[WHAT YOU NEED TO DO] Read the entries that follow and give each one again precisely.

Saved entries:
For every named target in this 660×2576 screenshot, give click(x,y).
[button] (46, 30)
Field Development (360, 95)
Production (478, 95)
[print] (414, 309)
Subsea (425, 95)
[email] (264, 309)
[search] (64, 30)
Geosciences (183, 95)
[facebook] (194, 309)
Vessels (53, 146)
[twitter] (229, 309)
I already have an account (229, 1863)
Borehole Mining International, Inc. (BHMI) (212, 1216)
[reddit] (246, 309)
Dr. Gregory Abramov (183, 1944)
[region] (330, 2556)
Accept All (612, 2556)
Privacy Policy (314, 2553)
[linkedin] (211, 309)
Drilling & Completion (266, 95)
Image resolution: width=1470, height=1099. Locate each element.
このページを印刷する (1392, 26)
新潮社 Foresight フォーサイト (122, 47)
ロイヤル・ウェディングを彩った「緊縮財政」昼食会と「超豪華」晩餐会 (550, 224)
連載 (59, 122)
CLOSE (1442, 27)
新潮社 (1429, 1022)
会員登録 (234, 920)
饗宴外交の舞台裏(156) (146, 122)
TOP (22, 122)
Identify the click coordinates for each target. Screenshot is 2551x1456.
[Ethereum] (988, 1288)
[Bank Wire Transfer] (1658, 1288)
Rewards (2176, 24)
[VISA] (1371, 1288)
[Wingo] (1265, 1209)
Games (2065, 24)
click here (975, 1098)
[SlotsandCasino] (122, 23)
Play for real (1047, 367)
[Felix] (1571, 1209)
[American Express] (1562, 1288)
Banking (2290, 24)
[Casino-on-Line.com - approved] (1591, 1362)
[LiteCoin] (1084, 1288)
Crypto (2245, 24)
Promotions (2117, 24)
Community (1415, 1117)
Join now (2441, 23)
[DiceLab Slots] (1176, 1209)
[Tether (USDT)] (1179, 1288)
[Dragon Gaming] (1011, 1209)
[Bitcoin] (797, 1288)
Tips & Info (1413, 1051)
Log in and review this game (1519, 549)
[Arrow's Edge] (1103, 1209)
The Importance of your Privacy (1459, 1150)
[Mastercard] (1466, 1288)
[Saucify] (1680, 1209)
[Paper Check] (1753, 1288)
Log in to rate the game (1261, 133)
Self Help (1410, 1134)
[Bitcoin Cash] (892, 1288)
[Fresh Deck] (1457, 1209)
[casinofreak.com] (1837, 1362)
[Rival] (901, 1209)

[OUTPUT OF THE TASK]
For every named target in this 660×2576 screenshot, give click(x,y).
[button] (46, 30)
Field Development (360, 95)
Production (478, 95)
[print] (414, 309)
Subsea (425, 95)
[email] (264, 309)
[search] (64, 30)
Geosciences (183, 95)
[facebook] (194, 309)
Vessels (53, 146)
[twitter] (229, 309)
I already have an account (229, 1863)
Borehole Mining International, Inc. (BHMI) (212, 1216)
[reddit] (246, 309)
Dr. Gregory Abramov (183, 1944)
[region] (330, 2556)
Accept All (612, 2556)
Privacy Policy (314, 2553)
[linkedin] (211, 309)
Drilling & Completion (266, 95)
Image resolution: width=1470, height=1099. Locate each element.
このページを印刷する (1392, 26)
新潮社 Foresight フォーサイト (122, 47)
ロイヤル・ウェディングを彩った「緊縮財政」昼食会と「超豪華」晩餐会 (550, 224)
連載 (59, 122)
CLOSE (1442, 27)
新潮社 (1429, 1022)
会員登録 (234, 920)
饗宴外交の舞台裏(156) (146, 122)
TOP (22, 122)
Identify the click coordinates for each target. Screenshot is 2551x1456.
[Ethereum] (988, 1288)
[Bank Wire Transfer] (1658, 1288)
Rewards (2176, 24)
[VISA] (1371, 1288)
[Wingo] (1265, 1209)
Games (2065, 24)
click here (975, 1098)
[SlotsandCasino] (122, 23)
Play for real (1047, 367)
[Felix] (1571, 1209)
[American Express] (1562, 1288)
Banking (2290, 24)
[Casino-on-Line.com - approved] (1591, 1362)
[LiteCoin] (1084, 1288)
Crypto (2245, 24)
Promotions (2117, 24)
Community (1415, 1117)
Join now (2441, 23)
[DiceLab Slots] (1176, 1209)
[Tether (USDT)] (1179, 1288)
[Dragon Gaming] (1011, 1209)
[Bitcoin] (797, 1288)
Tips & Info (1413, 1051)
Log in and review this game (1519, 549)
[Arrow's Edge] (1103, 1209)
The Importance of your Privacy (1459, 1150)
[Mastercard] (1466, 1288)
[Saucify] (1680, 1209)
[Paper Check] (1753, 1288)
Log in to rate the game (1261, 133)
Self Help (1410, 1134)
[Bitcoin Cash] (892, 1288)
[Fresh Deck] (1457, 1209)
[casinofreak.com] (1837, 1362)
[Rival] (901, 1209)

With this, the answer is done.